◆ DIRECTIONS
In the news excerpt below about married couples in Utah, explain in one to three sentences why Donald K. Johnson says he and Carl Fritz Shultz must stand up for their own rights.

They returned to the hospital for a follow-up procedure Jan. 9, a day after the state’s announcement, unsure what would happen and brought along paper work to prove their married relationship.

"We’re back to square one, with no idea what’s going to happen to us if one of us is hospitalized," Ireland said. "After 13 years together, we just want the security and peace of mind to know we can be there for each other in the hard times."

But, she added, "we’re back to that world of uncertainty again."

Donald K. Johnson, 61, and Carl Fritz Shultz, 58, have been a couple for more than 21 years and finally married Dec. 23. Johnson, a veteran high school teacher, described them as typical good neighbors — the kind of people who "lend a hand when you need one" with dog sitting, lawn mowing or sidewalk shoveling.

"We are not an affront to the citizens and moral values of our community," Johnson said. "We don’t have the luxury of time to wait for the younger gay community to win our rights for us. It’s time that Fritz and myself stand up and become proud gay men and advocates for our own rights as citizens of the state of Utah."

He said his biggest worry after their marriage was telling his co-workers and students, even though the ceremony was videotaped by ABC News and shown on several news reports including CNN. The reaction was overwhelmingly supportive, and the class he teaches at an alternative high school even burst into applause at the news.

The two had explored but ultimately couldn’t afford the $4,000 to $5,000 they estimated it would cost to draw up legal documents protecting their rights.

After marrying, Johnson immediately called and got a family auto insurance plan, saving them $800 immediately. They also began checking into getting on the same health insurance plan, which they figure will save them $8,000 a year. But they aren’t sure whether they will be able to proceed.

"That’s one of those big ifs," Shultz said.

◆ RECORDS SUPPLIED
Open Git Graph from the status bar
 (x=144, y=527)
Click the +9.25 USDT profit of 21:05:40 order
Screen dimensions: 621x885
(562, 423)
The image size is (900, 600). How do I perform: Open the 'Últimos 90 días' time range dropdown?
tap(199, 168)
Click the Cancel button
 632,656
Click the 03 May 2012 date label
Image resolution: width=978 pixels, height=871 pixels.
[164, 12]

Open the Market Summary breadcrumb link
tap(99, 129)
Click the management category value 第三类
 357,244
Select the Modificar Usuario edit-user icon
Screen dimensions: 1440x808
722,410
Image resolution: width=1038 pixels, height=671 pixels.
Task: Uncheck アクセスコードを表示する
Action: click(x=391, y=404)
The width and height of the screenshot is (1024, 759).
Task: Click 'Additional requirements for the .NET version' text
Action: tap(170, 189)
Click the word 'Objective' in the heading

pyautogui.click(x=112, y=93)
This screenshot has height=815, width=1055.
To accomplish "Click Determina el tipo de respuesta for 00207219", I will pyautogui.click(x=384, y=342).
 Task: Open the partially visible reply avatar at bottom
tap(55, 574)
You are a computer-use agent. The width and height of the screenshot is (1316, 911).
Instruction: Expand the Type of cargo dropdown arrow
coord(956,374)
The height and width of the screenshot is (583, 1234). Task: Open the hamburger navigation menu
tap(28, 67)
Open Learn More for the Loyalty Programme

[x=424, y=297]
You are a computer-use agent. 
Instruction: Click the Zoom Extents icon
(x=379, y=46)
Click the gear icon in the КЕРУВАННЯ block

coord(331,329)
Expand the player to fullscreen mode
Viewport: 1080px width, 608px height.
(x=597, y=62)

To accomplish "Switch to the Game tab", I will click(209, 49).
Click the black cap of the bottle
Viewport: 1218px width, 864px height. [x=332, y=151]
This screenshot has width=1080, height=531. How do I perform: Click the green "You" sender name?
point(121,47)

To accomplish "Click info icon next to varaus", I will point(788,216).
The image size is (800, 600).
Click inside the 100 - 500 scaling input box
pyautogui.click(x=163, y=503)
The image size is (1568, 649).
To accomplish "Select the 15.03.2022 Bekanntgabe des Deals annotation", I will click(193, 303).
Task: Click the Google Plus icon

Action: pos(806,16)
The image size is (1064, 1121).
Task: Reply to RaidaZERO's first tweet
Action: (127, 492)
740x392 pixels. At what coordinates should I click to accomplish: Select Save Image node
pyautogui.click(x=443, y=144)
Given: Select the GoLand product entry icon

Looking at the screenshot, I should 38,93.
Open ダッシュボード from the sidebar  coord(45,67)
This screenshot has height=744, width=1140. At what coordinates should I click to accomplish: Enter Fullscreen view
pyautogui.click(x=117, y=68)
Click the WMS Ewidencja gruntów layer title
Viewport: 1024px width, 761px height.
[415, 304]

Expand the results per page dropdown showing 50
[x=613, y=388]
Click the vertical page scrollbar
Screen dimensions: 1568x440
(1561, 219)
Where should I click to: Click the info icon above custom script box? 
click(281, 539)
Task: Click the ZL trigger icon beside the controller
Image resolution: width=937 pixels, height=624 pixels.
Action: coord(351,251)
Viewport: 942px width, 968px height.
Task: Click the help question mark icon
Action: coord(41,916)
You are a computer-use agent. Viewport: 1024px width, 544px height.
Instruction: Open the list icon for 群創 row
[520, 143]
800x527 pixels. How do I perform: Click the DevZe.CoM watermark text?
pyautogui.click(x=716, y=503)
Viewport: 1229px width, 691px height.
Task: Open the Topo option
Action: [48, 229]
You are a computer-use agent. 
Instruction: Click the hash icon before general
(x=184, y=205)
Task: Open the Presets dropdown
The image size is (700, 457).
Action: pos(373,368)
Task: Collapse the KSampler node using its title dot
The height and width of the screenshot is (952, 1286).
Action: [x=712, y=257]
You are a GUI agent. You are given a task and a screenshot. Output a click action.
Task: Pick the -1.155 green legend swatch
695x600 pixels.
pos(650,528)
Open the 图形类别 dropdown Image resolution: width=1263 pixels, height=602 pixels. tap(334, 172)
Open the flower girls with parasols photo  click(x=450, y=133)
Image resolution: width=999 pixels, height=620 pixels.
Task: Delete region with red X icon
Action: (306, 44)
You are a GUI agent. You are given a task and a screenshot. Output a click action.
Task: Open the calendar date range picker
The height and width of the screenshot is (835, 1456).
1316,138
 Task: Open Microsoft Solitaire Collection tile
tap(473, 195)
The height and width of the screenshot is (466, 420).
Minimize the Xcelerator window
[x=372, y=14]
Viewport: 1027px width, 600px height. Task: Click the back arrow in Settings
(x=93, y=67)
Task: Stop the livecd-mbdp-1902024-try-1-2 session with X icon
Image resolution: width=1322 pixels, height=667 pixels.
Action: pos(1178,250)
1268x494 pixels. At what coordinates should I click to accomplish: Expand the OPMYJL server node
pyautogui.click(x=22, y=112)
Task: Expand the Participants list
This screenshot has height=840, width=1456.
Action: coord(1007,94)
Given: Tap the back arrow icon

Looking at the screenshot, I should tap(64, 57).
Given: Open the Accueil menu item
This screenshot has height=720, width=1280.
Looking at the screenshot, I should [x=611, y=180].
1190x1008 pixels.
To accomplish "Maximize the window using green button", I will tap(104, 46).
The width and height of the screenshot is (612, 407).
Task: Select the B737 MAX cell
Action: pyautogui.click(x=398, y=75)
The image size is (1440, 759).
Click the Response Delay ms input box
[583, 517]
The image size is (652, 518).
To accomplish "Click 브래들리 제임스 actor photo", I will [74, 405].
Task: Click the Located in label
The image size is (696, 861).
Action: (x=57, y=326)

◆ EXERCISE OUTPUT
Johnson says they don't have the luxury of time to wait for the younger gay community to win their rights for them. So he believes it is time for him and Fritz to become proud gay men and advocates for their own rights as citizens of Utah.